Return only the lines from the one that contains "Given: Select the K线图 sidebar tab" through the last line of the records below, exactly as they stand. Pictures are not part of the copy.
=-=-=
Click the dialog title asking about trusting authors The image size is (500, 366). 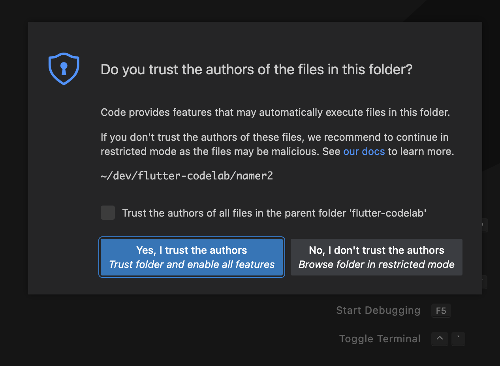(x=256, y=69)
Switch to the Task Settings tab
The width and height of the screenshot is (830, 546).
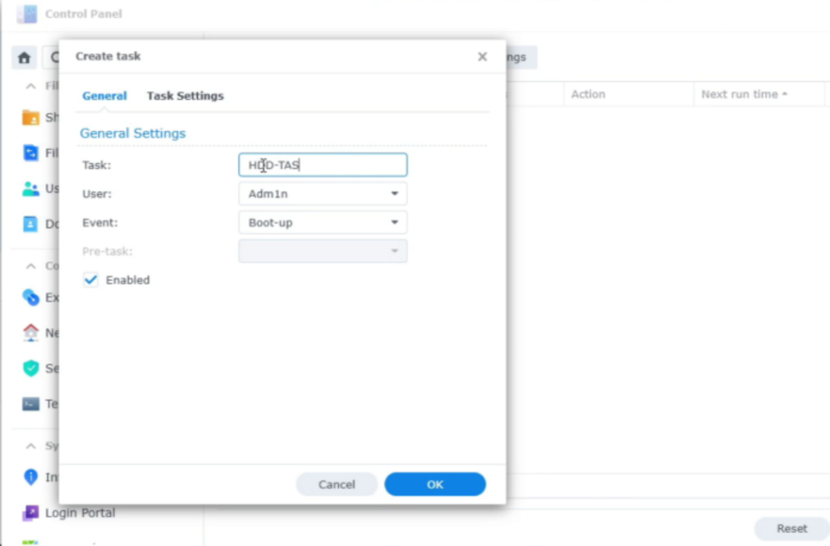pos(185,96)
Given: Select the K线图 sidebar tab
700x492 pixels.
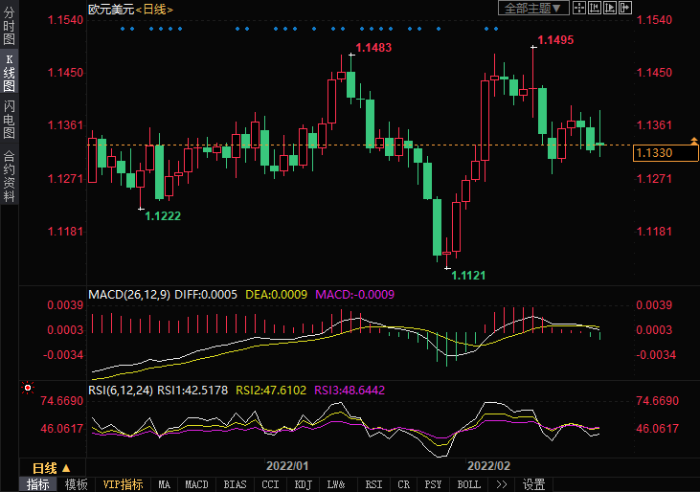Looking at the screenshot, I should click(9, 73).
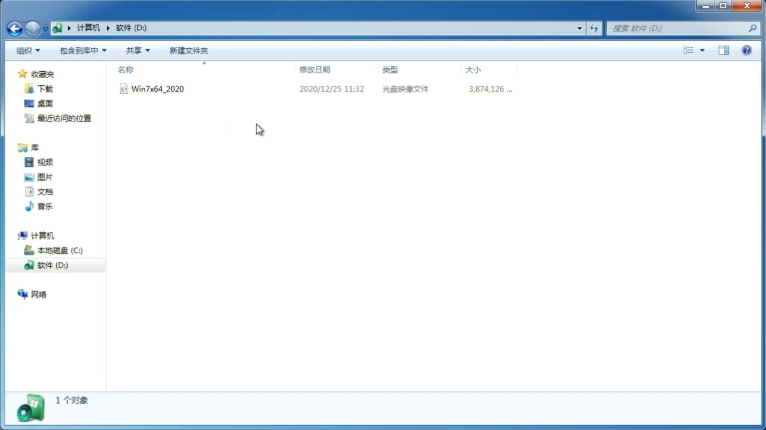Sort files by 修改日期 column
The height and width of the screenshot is (430, 766).
pos(315,69)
=-=-=
> WORKED SOLUTION:
Given: Select the K线图 sidebar tab
700x492 pixels.
Looking at the screenshot, I should click(9, 73).
Sort files by 修改日期 column
The height and width of the screenshot is (430, 766).
pos(315,69)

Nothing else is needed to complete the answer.